The first couple of months went fairly good. I did most of what I set out to do and my strength was growing according to schedule. Then I hit a wall, or a plateau depending on how you look at it. I stopped being able to increase the weights I was lifting. My body weight remained steady and then started yo-yoing on me. I was tired of my workouts and discouraged about my results.
I needed a new plan.
So I asked an older guy at the gym what he thought I should do. He suggest that I forget about the system I was doing and focus on getting my strength at target levels BEFORE even THINKING ABOUT LOSSING WEIGHT AGAIN. That seemed like crap advice to me, since the goal is to lose weight. So I floundered around for another 6 weeks or so not making any progress and even putting a couple of pounds back on. It seems like maybe two or three other guys gave me the exact same advice too.
A couple of points about lifting weights to lose weight:
- Advice on weight lifting routines to "lose weight" should be taken with a grain of salt. Skip that. Advice on the internet designed to help a person who is at 10% body fat drop down to 7% body fat so they can go to a competition might not work so great if you need to drop inches and pounds.

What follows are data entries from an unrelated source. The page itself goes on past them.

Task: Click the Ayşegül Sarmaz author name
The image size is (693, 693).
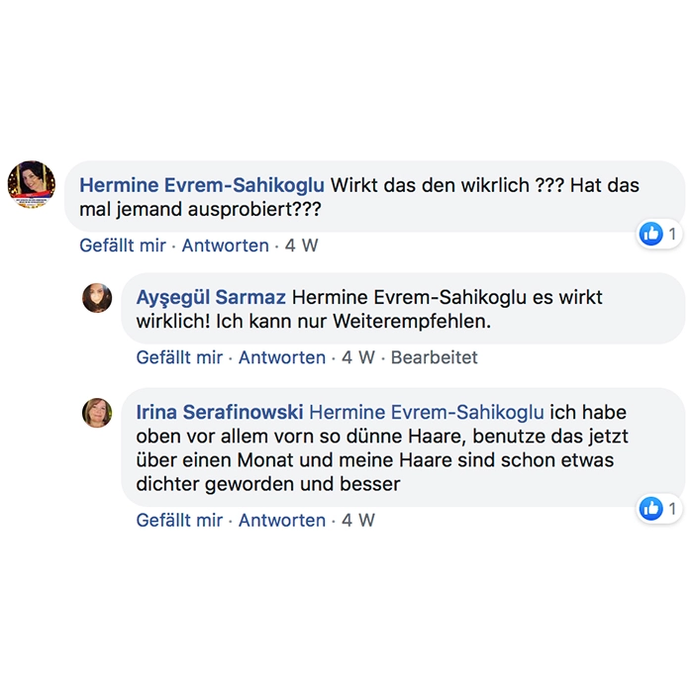Action: click(x=211, y=297)
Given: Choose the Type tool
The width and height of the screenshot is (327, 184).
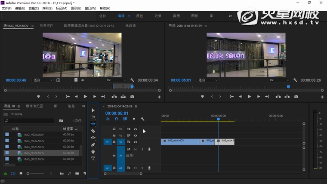Looking at the screenshot, I should click(93, 159).
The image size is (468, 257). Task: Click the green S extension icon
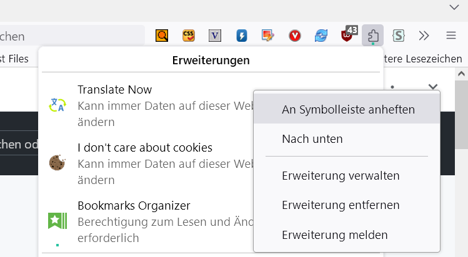tap(397, 36)
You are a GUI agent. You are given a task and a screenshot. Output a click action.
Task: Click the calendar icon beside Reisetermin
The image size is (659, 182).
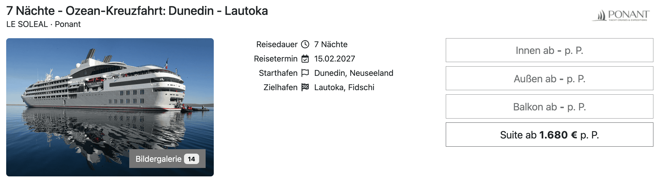[x=305, y=59]
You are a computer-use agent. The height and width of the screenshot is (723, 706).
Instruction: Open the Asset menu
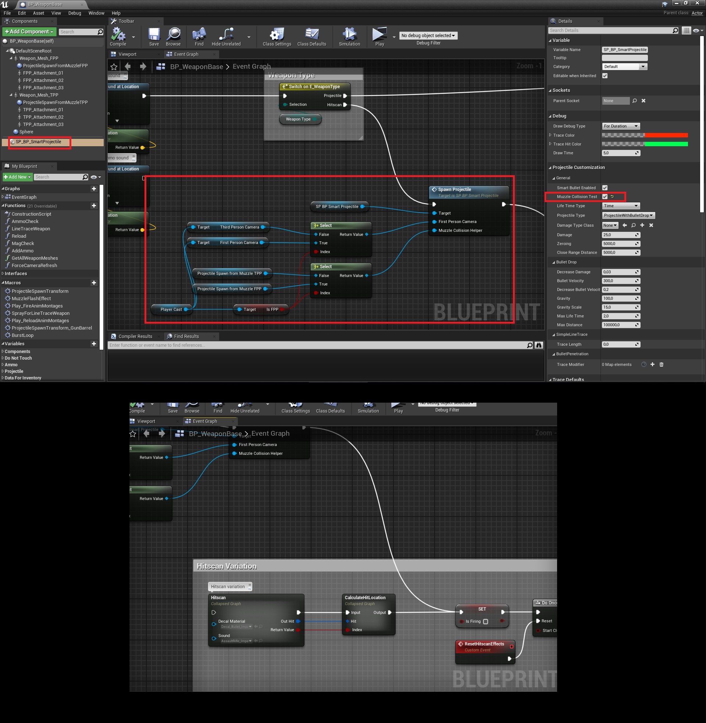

- If you're really out of shape, getting muscle back should be the priority, not dropping pounds. This is counter intuitive. It is also correct. Focus on getting to your target performance level. If you want to rep 10 X 275lbs on the bench (or whatever combination of lifting exercise goals) as a way to lose body fat then focus on getting to the 275lbs not on dropping weight.
- IF you're old, meaning over 30, 40, 50 etc, admit it and deal with it. You might need more than one rest day a week to recover and get stronger/leaner.
- There is no "perfect" or "best" plan that works for everyone, every time.
- If you don't have a plan, pick one. Any one. That's right it doesn't matter much. Just start lifting correctly and stick with the routine for at lest 3 months.
- Reevaluate after 90 days of doing the plan. Now you have started a new habit and you have some kind of idea about how your body is reacting to the exercise.
- Get a new plan and try it for 90 days.
- Rinse and repeat.
What I like about the new plan:
- All free weights all the time. I had become dependent on the Smith machine. I like the Smith Machine. If you are lifting late at night, by your lonesome its nice to be able to twist your wrists and "save" yourself from a bad rep. BUT by the time you're pressing/squatting etc 200lbs or better on the Smith, you're in good enough shape to use the free weights and get your balance and auxiliary muscles into the act. I was stuck with my crutch and need to move on.
- It takes 35 to 45 minutes including warm up to get it all done.
- It's a "major muscle group" plan. I had been doing all the muscle groups individually once a week and wasn't making much progress.
- I'm doing 3 exercises I wasn't doing before.
- Once you plateau there is a plan designed to move you into more "advanced" lifting.
- Add regular moderate cardio.
- Get a flexibility routine
- Work on diet. I like "healthy" foods, I just like eating refined carbs too. The carbs are killing me, probably literally.
- I'm thinking that a massage routine might help my recovery. The problem is that I don't have that kind of money in the budget right now.